**Aim of the task:**
Which lines in the records below contain the word "This"? Copy each one.

**Entries provided:**
━━━━━━━━━━━━━━━━━━━━

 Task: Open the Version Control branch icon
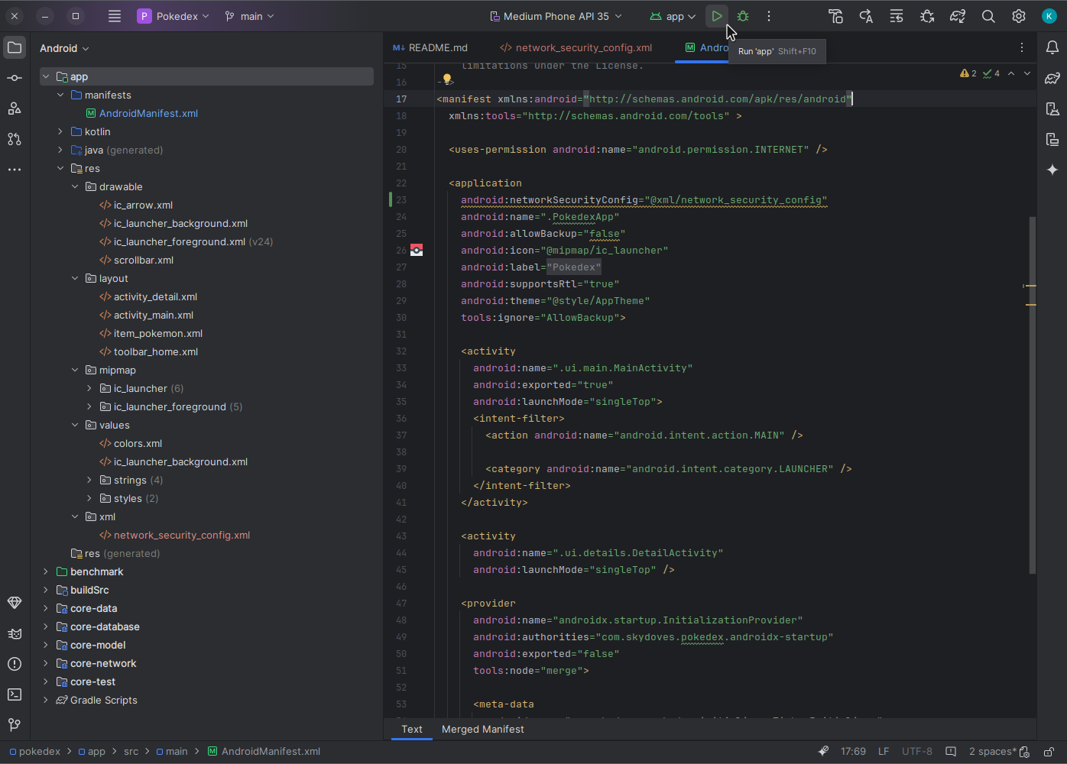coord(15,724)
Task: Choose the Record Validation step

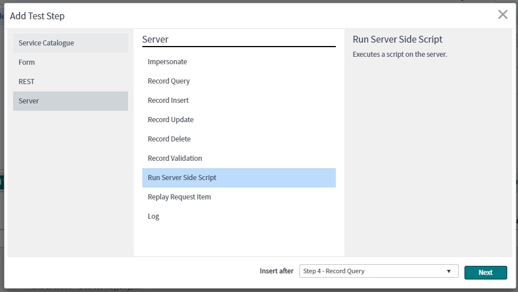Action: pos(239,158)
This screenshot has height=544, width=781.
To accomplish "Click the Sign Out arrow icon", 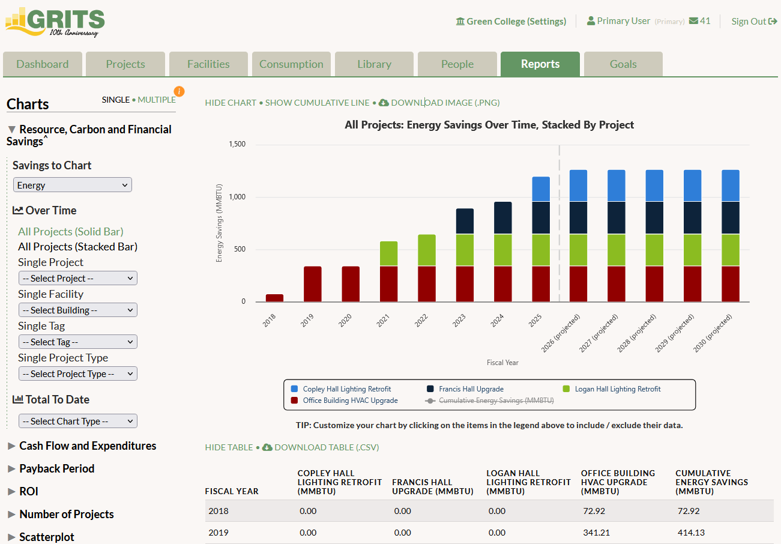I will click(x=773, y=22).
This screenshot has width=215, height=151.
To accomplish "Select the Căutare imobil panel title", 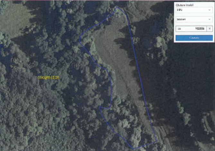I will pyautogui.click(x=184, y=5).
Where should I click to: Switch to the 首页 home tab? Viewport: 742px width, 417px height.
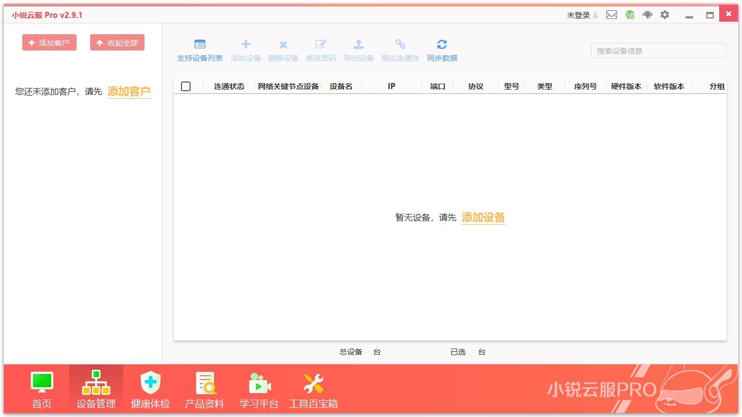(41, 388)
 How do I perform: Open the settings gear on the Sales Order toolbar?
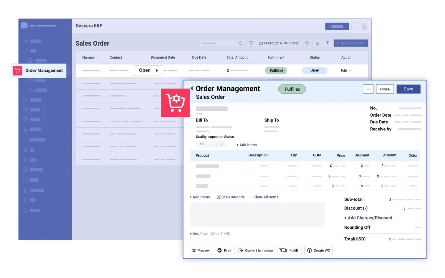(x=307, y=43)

━━━━━━━━━━━━━━━━━━━━

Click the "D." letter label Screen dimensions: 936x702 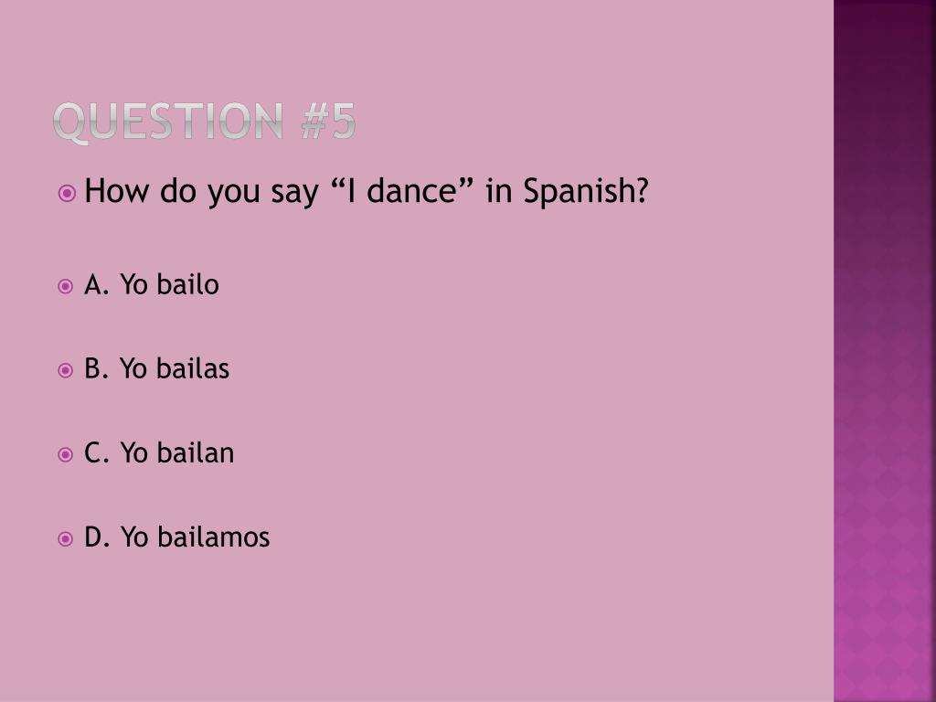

━━━━━━━━━━━━━━━━━━━━

**Written response:**
This screenshot has height=544, width=781.
This screenshot has width=215, height=151.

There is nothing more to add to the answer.